Belleville Bishop Edward Braxton and former Bishop Wilton Gregory, now archbishop of Atlanta, are both named in the motion, which claims they knew about the latest allegations, but that church officials failed to make Wisniewski's lawyers aware of this knowledge.

Kownacki, of Dupo, has stated he will not comment. Ratermann could not be reached. Both priests were removed by a diocesan review board in the mid-1990s for alleged sexual abuse of minors. Neither was charged criminally.

The motion alleges that Braxton replied to Kern's sister in 2005 after she wrote a letter to him concerning alleged sexual abuse by Kownacki, and that Gregory had discussions with Kern's parents concerning the same abuse. Neither the letter nor the alleged knowledge of the discussion was turned over to the Wisniewski legal team, the motion contends.

Neither Braxton nor Gregory could be reached.

In the new lawsuits naming Kownacki, the ousted priest is accused of abusing minors by "by touching or fondling ... genitalia and engaging in oral sex."

The lawsuit naming Ratermann alleges that while he was the principal of Mater Dei High School in Breese he engaged in the same acts of sexual molestation of a minor while on a houseboat on Carlyle Lake.

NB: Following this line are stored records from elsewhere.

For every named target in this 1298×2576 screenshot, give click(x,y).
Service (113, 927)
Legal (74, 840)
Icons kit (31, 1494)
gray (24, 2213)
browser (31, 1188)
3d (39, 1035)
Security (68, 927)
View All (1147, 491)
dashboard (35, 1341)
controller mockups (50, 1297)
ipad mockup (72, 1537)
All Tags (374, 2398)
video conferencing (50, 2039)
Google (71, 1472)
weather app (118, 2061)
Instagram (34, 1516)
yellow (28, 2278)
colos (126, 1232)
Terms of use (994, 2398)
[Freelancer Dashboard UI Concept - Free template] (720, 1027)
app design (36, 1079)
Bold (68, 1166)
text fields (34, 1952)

Some minors leaped overboard and swam to shore.

The plaintiff known as "D.S." is alleged to have had repressed memory of the alleged sexual abuse until a few years ago.

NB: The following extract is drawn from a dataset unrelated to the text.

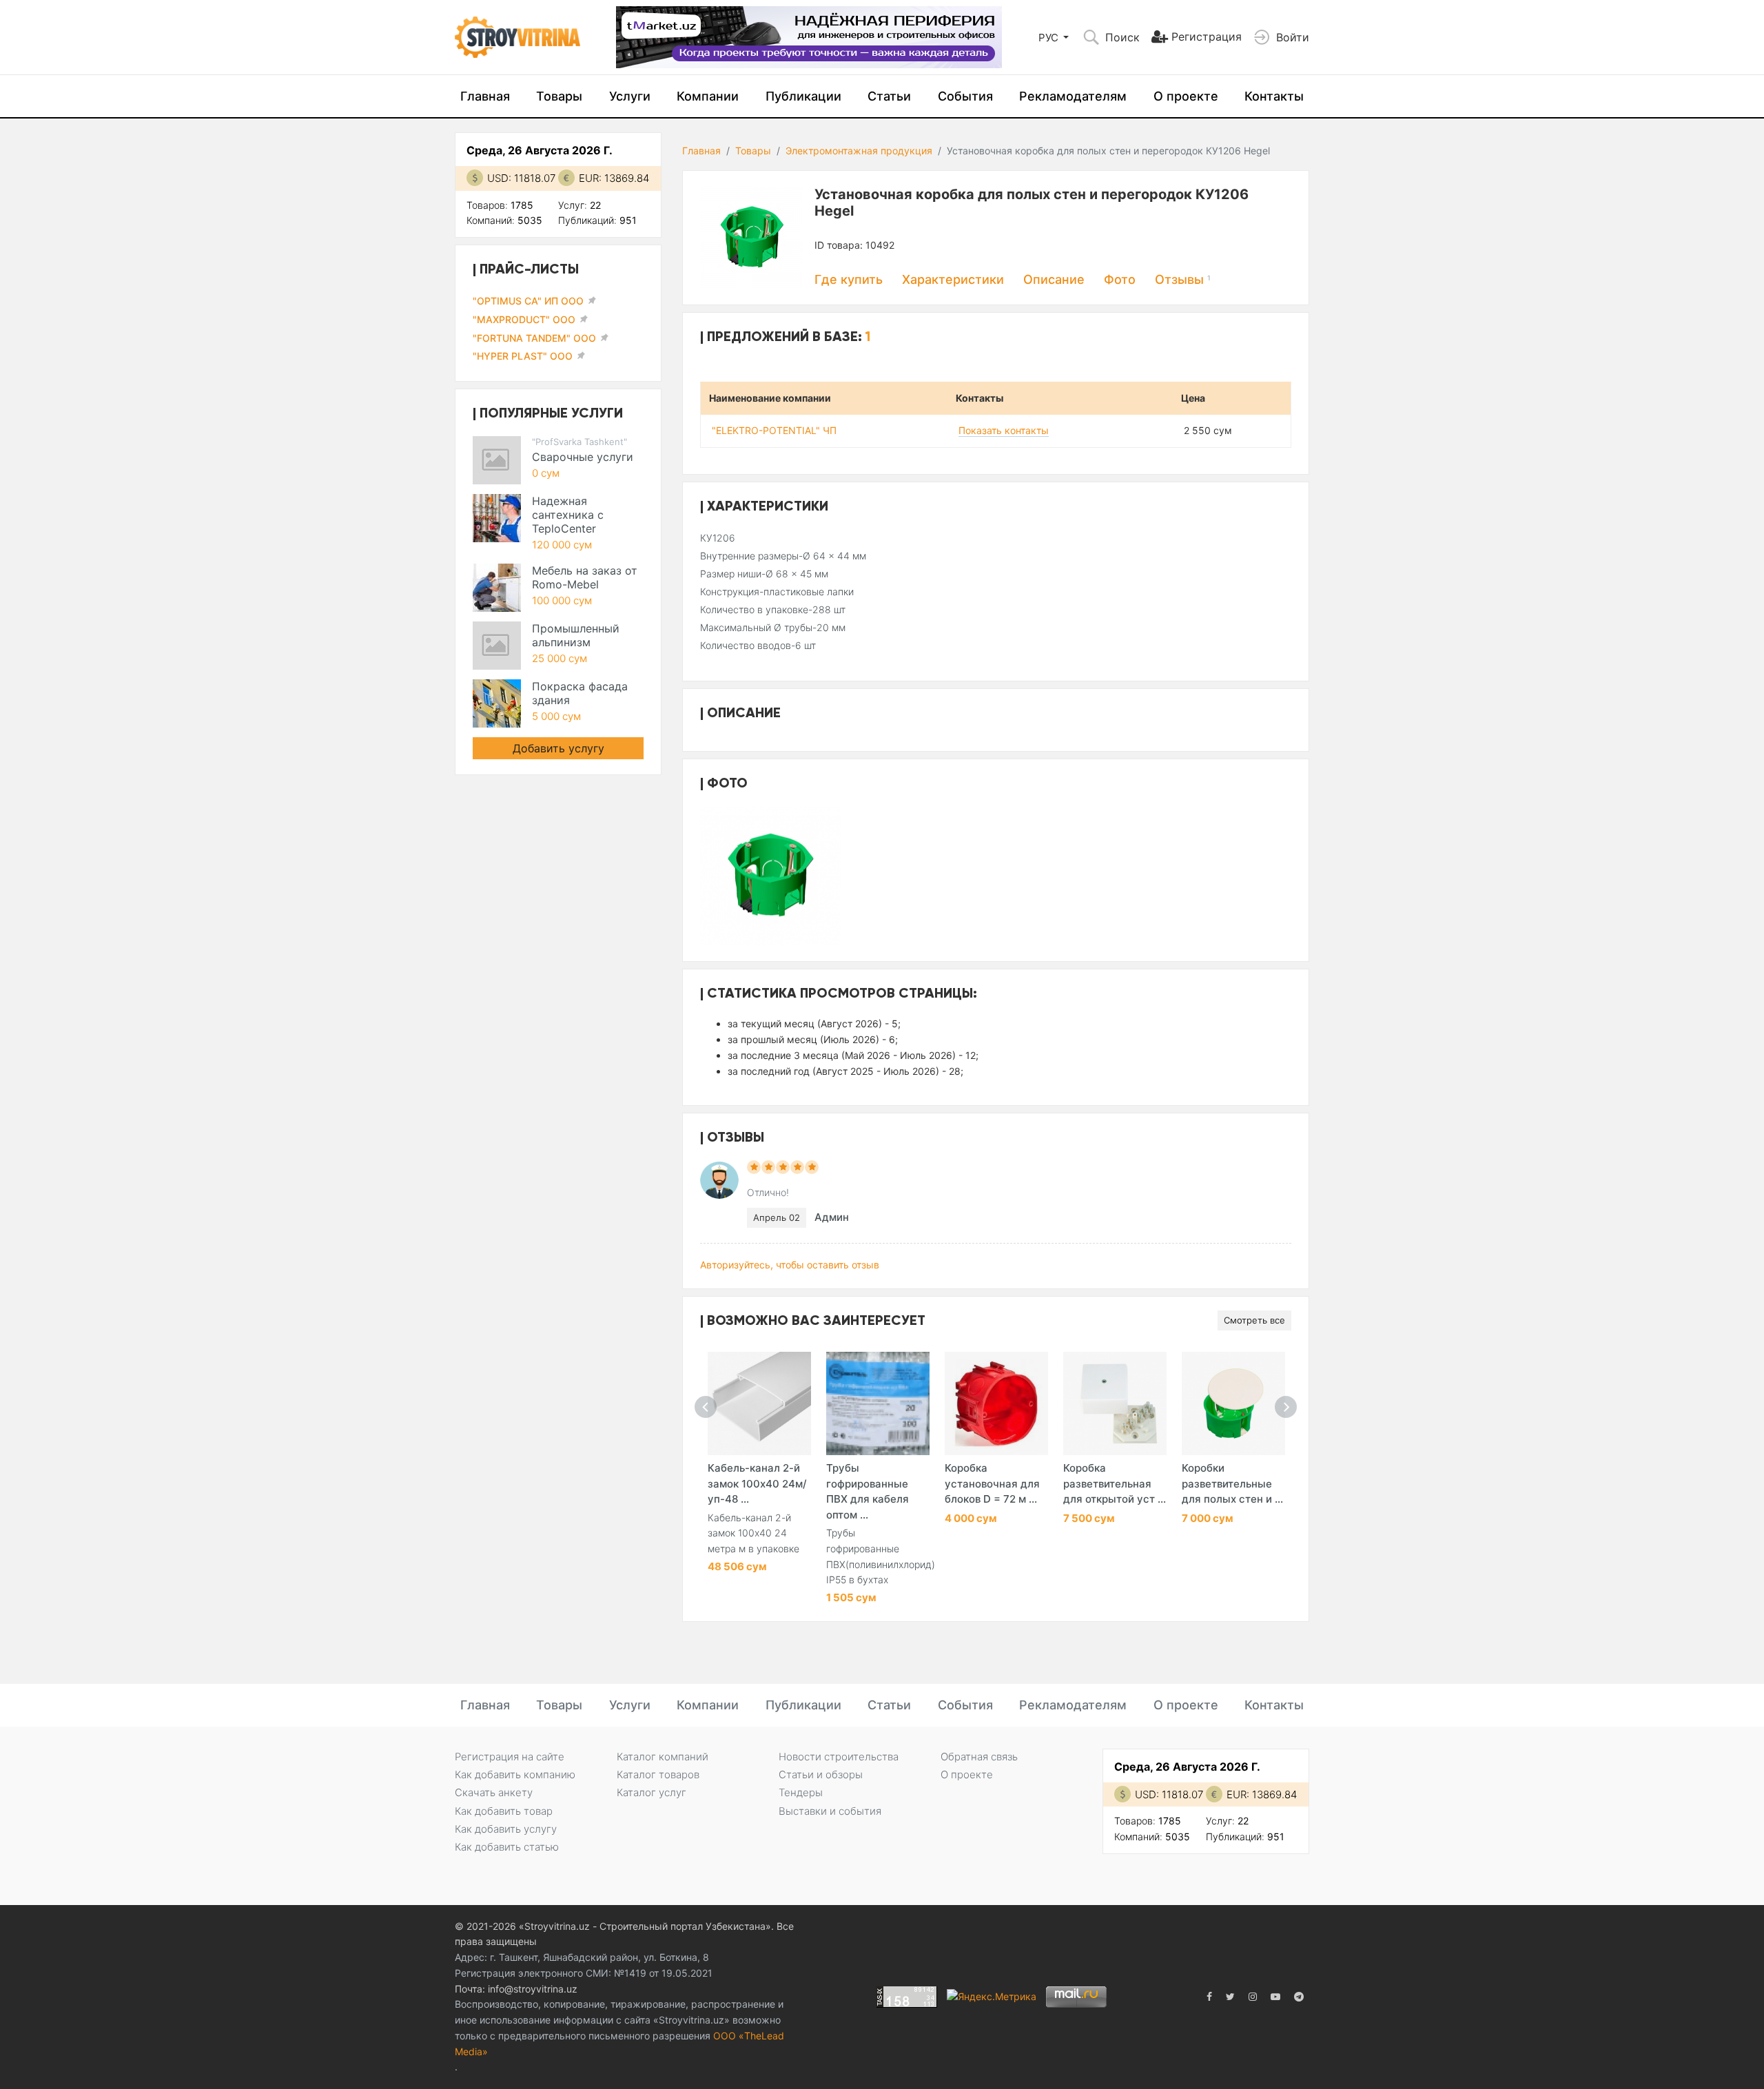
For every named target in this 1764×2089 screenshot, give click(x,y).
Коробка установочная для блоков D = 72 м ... (992, 1483)
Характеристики (953, 279)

In the lawsuits involving Kern and K.C., they claim the two did not realize the extent of the psychological damage caused by the alleged sexual molestation until a few years ago.

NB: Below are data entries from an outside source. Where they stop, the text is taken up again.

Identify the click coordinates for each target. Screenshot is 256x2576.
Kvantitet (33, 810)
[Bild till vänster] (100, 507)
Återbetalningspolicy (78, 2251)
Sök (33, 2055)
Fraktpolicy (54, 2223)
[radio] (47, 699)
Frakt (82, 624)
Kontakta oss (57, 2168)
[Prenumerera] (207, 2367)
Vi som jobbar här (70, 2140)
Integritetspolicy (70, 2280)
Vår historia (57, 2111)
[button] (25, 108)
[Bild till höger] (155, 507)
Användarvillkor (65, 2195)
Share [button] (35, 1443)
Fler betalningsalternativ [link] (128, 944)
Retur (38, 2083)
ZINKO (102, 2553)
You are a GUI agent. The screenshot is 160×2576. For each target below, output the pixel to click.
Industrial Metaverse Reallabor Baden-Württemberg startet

In the Wisniewski lawsuit, statute of limitation concerns were overcome through expert medical testimony that the victim did not realize he had post traumatic stress disorder until 2002 when sex abuse of minors by priests became a national story.

Each of the three new lawsuits contains a reference to a 43-page document approved by Pope John XXIII in 1962 that Weilmeunster characterized during a telephone interview as a "...conspiracy in writing approved by a pope."

Weilmuenster, who said that he recently learned of the document's existence from lawyers in a clergy sex abuse prosecution in another state, contends that the Belleville Diocese had a copy of the document that should have been turned over during the discovery process.

"I tried this (Wisniewski) case without the benefit of this information," he said.

According to the three lawsuits, the 1962 Vatican document -- "On the Manner of Proceeding in Cases of Solicitation," was to be kept from public view and directed that evidence of sexual abuse by priests must be, "diligently stored in the secret archives of the Curia (Vatican office) as strictly confidential."

The motion states that the Vatican document, "Makes clear throughout that, in all circumstances, sex abuse cases dealing with minor children are to be kept strictly secret."

A Google search on the Internet revealed that the Vatican document was made public in 2003 during an investigative report by the BBC.

The Vatican directive contradicts the focus of the 2001 "Charter for the Protection of Children and Young People," that was spearheaded by Gregory when, as bishop of Belleville, he headed the U.S. Conference of Catholic Bishops. That document urged "transparency" on the subject of sexual abuse by priests.

Weilmuenster said there are "various remedies" that a court can take if a judge decides that the diocese improperly withheld discovery material. He declined to comment further.